Stay simple to solve.

No one lives forever

Par-a-noia strikes deep
into your life it will creep
it starts when you’re always afraid
step out of line the man come and take you away
Buffalo Springfield

I look better in black and white

I have a plane reservation for Monday. I don’t remember how long it’s been since I’ve flown. A year? Over a year?

Travel with cystic fibrosis hasn’t always been kind to me – hemoptysis over the Atlantic Ocean, German hospital; collapsed lung over Texas, chest tube and chest tube redux; and half-a-dozen or so travel episodes of coughing up blood, even in Hawaii – how screwed up is that?

And recently, I’ve had two embolizations and unpredictable moments of bleeding, sometimes due to exertion.

So, the thought of getting on a plane Monday scares me. It’s fear, pure, simple.
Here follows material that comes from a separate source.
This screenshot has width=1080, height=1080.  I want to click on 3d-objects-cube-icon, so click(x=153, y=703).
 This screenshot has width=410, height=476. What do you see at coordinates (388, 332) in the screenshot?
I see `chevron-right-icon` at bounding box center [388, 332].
It bothers me to realize I’m afraid of something – deeply afraid.

Bad things happen when I travel.

If my lung bleeds on the plane, how much will it bleed? Will I be able to walk off the plane? Or, will I be carted through the airport to a waiting ambulance, my shirt Rorschach-red, people staring?

My crows fly wild, agitated, noisy.

The icing on the cake of indecision is the head cold I’ve been fighting with nasel irrigation, tea, vitamin D and M&Ms. The decision may not be mine to make after all. The cold may force me to stay home in what I like to call a “career-limiting move,” as if I had a career. But I have job, with health insurance. I’d like to keep it.

There is also the voice inside I like to call the “Train-wreck Watcher.” It gives me courage to go, to get on the plane, and see what madness might play out – to witness a possible derailment: a hospital in NJ; coughing up blood in front of my co-workers; or dealing with breath-taking stress and feeling trapped.

Train-wreck Watcher says: Is there anything the disease can throw at you that you cannot manage?

I don’t know. Is there? Roll the dice, sissy boy. No one lives forever.